Öcalan'ın Nevruz Mesajı
Vatan Partisi Genel Başkan Yardımcısı Hasan Atilla Uğur, Abdullah Öcalan'ın nevruz kutlamalarındaki mesajına ilişkin, "Diyarbakır'da şehitlerimizi mezarlarında ters döndüren, gazilerimize tekrar o acıları yaşatan ve Türk milletine sövülen bir açıklama yapıldı" dedi.
Vatan Partisi Genel Başkan Yardımcısı Hasan Atilla Uğur, Abdullah Öcalan'ın nevruz kutlamalarındaki mesajına ilişkin, " Diyarbakır'da şehitlerimizi mezarlarında ters döndüren, gazilerimize tekrar o acıları yaşatan ve Türk milletine sövülen bir açıklama yapıldı" dedi.
Partisinin Trabzon il başkanlığı binasının açılışında, görevde olduğu dönemde Abdullah Öcalan'ın 1999 yılında kendisinin de olduğu sorgu kayıtlarını partililere izlettiren Uğur, burada yaptığı konuşmada, içinin kan ağladığını belirterek, "Dün Diyarbakır'da şehitlerimizi mezarlarında ters döndüren, gazilerimize tekrar o acıları yaşatan ve Türk milletine sövülen bir açıklama yapıldı. İmralı'daki terörist başı Türk milletine emirler yağdırdı. Buna bizi idare edenler sebep oldu. Diyarbakır'da bizim bütün değerlerimize sövülürken Ordu'da da Trabzon'da da buralara sığmamalıydık. Anayasa'nın bize verdiği haklar doğrultusunda ayağa kalkmalıydık. Bu yakında olacak" diye konuştu.
Uğur, Türk milletinin 7 Haziran'da Öcalan'ın serbest bırakılıp ülkenin bölünmesi veya hak ettiği cezayı çekip çekmemesi için karar vereceğini söyledi. Uğur, "Sonra ağlamanın ya da sızlamanın bir anlamı yok. Türk milleti, Karadeniz bölgesi kararı siz vereceksiniz" diyen Uğur, Öcalan'ın genel af ya da prostat kanseri gerekçesiyle serbest bırakılması karşısında tek başına kalsa da gidip İmralı'nın kapısına yatacağını vurguladı. Uğur, "Beni paramparça etmeden onu çıkaramazlar. Size bu sözü veriyorum" ifadesini kullandı.

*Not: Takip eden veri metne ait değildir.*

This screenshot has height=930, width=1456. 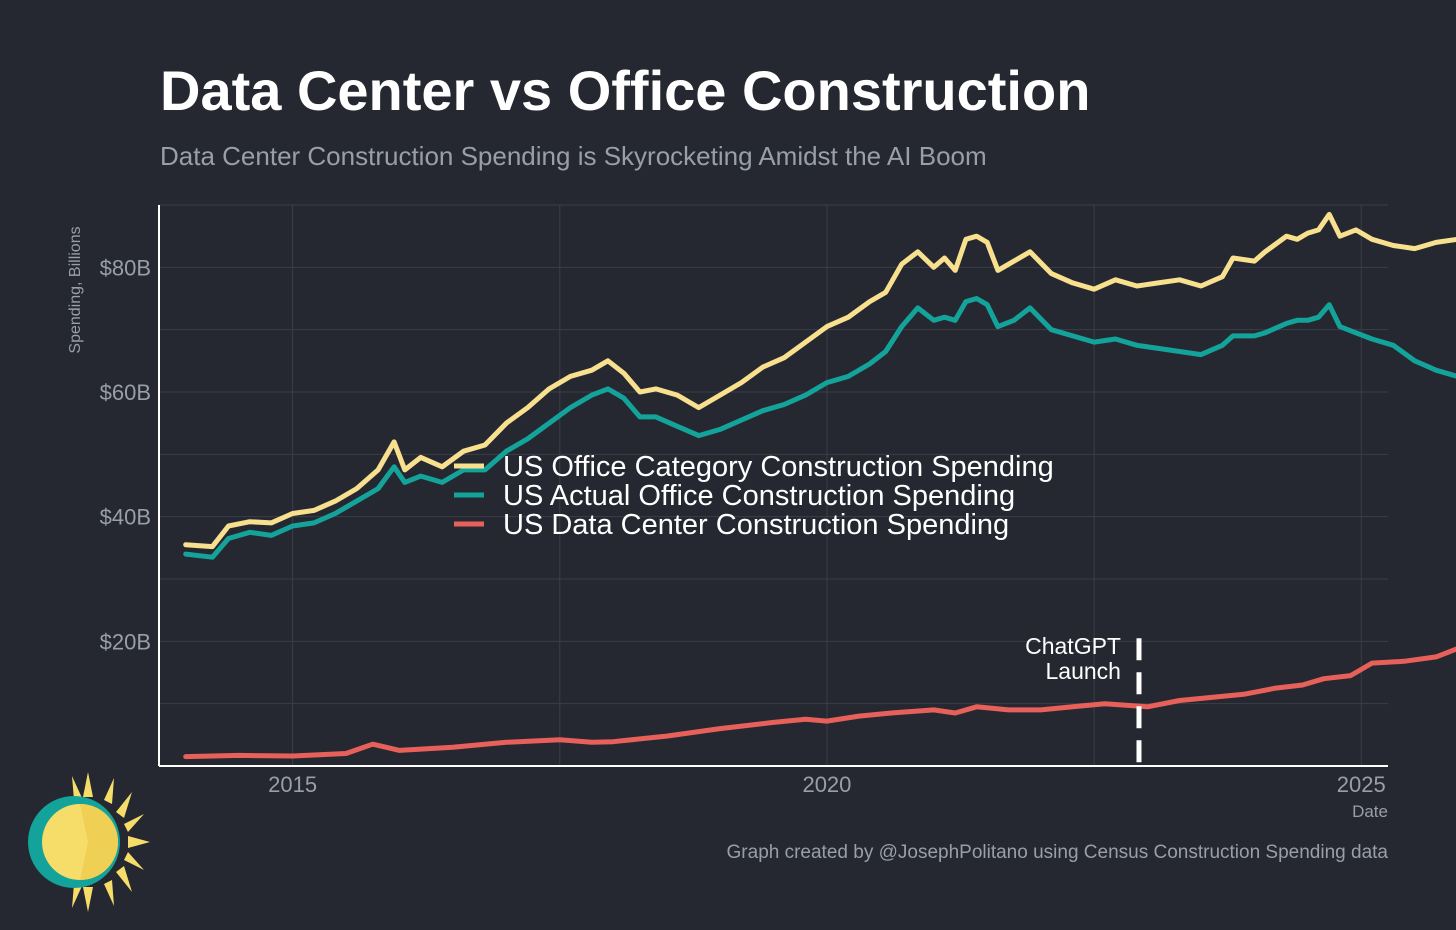 What do you see at coordinates (1084, 671) in the screenshot?
I see `annotation-label: Launch` at bounding box center [1084, 671].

Karadeniz bölgesi ve Trabzon'da binlerce şehidin olduğunu ifade eden Uğur, "Bir sürü kucağımda kaybettiğim Mehmetçik var. Ne oldu? Şehitlerin kanı nereye gitti? O şehitlerin anaları, sabaha karşı ellerini açıp Fatiha okurken kimsenin ruhu duyuyor mu? O gazilerimiz, gencecik evlatlarımız kollarını, gözlerini ve bacaklarını kaybettiler. Bugün geldiğimiz nokta ne? Analar ağlamasın. Bunu en son askerler olarak biz isteriz. Ama analar ağlamasının bedeli, bu değil. Güneydoğu'da binlerce polis ve asker evladımız şehit. Bu mübarek topraklar, şehitler üzerinde duruyor" değerlendirmesinde bulundu.